#### [Directions for this task]
Put the lines of the records between the line holding "The image size is (860, 634)." and the line holding "pyautogui.click(x=548, y=374)", inclusive, into a Markdown table with the columns No. and Entry. Leave out blank lines.
※ ※ ※
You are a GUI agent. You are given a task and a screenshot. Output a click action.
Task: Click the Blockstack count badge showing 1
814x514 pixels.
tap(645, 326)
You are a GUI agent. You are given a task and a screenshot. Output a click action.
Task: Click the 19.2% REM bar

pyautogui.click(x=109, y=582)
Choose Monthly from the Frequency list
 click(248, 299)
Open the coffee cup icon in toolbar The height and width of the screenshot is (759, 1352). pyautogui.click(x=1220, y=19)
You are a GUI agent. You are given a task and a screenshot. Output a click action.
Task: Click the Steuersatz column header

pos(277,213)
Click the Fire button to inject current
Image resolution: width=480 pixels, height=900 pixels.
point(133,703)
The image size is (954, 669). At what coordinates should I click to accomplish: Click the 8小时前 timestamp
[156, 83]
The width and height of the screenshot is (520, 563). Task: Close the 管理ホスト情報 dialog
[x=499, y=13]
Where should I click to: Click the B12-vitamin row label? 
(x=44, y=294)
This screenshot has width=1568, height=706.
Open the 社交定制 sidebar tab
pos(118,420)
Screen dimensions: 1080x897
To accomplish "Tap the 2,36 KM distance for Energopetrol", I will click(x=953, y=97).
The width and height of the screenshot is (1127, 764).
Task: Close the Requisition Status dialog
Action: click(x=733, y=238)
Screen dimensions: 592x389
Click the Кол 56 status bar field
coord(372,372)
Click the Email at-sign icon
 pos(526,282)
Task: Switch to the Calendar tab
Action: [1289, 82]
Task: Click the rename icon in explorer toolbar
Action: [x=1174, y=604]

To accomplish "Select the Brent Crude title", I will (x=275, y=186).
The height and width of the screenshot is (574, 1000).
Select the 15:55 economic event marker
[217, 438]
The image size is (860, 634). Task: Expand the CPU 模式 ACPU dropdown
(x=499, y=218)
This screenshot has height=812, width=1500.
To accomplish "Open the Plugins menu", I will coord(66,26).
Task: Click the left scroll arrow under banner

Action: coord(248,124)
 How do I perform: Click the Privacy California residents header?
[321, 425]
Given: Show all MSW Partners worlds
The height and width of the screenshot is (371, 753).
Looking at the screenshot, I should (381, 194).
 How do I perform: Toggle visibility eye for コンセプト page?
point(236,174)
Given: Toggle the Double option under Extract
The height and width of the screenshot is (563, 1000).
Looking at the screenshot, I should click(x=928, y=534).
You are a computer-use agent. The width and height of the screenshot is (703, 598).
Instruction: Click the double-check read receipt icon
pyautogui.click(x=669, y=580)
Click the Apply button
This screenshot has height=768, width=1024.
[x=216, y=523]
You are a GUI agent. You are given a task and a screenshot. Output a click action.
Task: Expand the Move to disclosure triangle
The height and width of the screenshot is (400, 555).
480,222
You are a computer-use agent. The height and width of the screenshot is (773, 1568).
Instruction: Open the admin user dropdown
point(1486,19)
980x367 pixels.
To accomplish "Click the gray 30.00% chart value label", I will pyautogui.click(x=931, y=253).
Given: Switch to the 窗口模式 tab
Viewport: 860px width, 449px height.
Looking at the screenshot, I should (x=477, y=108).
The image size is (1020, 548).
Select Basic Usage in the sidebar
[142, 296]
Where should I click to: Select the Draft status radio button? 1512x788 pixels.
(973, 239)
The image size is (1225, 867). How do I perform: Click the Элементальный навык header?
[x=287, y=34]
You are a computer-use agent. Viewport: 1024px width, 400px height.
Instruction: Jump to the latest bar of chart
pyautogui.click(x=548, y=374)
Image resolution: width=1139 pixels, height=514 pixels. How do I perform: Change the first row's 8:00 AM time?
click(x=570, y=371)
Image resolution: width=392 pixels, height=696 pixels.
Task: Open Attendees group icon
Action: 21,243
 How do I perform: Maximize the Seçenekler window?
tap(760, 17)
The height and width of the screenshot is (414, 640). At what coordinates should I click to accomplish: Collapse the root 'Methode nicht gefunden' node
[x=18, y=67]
※ ※ ※
#### [Exercise solution]
| No. | Entry |
|---|---|
| 1 | The image size is (860, 634). Task: Expand the CPU 模式 ACPU dropdown |
| 2 | (x=499, y=218) |
| 3 | This screenshot has height=812, width=1500. |
| 4 | To accomplish "Open the Plugins menu", I will coord(66,26). |
| 5 | Task: Click the left scroll arrow under banner |
| 6 | Action: coord(248,124) |
| 7 |  How do I perform: Click the Privacy California residents header? |
| 8 | [321, 425] |
| 9 | Given: Show all MSW Partners worlds |
| 10 | The height and width of the screenshot is (371, 753). |
| 11 | Looking at the screenshot, I should (381, 194). |
| 12 |  How do I perform: Toggle visibility eye for コンセプト page? |
| 13 | point(236,174) |
| 14 | Given: Toggle the Double option under Extract |
| 15 | The height and width of the screenshot is (563, 1000). |
| 16 | Looking at the screenshot, I should click(x=928, y=534). |
| 17 | You are a computer-use agent. The width and height of the screenshot is (703, 598). |
| 18 | Instruction: Click the double-check read receipt icon |
| 19 | pyautogui.click(x=669, y=580) |
| 20 | Click the Apply button |
| 21 | This screenshot has height=768, width=1024. |
| 22 | [x=216, y=523] |
| 23 | You are a GUI agent. You are given a task and a screenshot. Output a click action. |
| 24 | Task: Expand the Move to disclosure triangle |
| 25 | The height and width of the screenshot is (400, 555). |
| 26 | 480,222 |
| 27 | You are a computer-use agent. The height and width of the screenshot is (773, 1568). |
| 28 | Instruction: Open the admin user dropdown |
| 29 | point(1486,19) |
| 30 | 980x367 pixels. |
| 31 | To accomplish "Click the gray 30.00% chart value label", I will pyautogui.click(x=931, y=253). |
| 32 | Given: Switch to the 窗口模式 tab |
| 33 | Viewport: 860px width, 449px height. |
| 34 | Looking at the screenshot, I should (x=477, y=108). |
| 35 | The image size is (1020, 548). |
| 36 | Select Basic Usage in the sidebar |
| 37 | [142, 296] |
| 38 | Where should I click to: Select the Draft status radio button? 1512x788 pixels. |
| 39 | (973, 239) |
| 40 | The image size is (1225, 867). How do I perform: Click the Элементальный навык header? |
| 41 | [x=287, y=34] |
| 42 | You are a computer-use agent. Viewport: 1024px width, 400px height. |
| 43 | Instruction: Jump to the latest bar of chart |
| 44 | pyautogui.click(x=548, y=374) |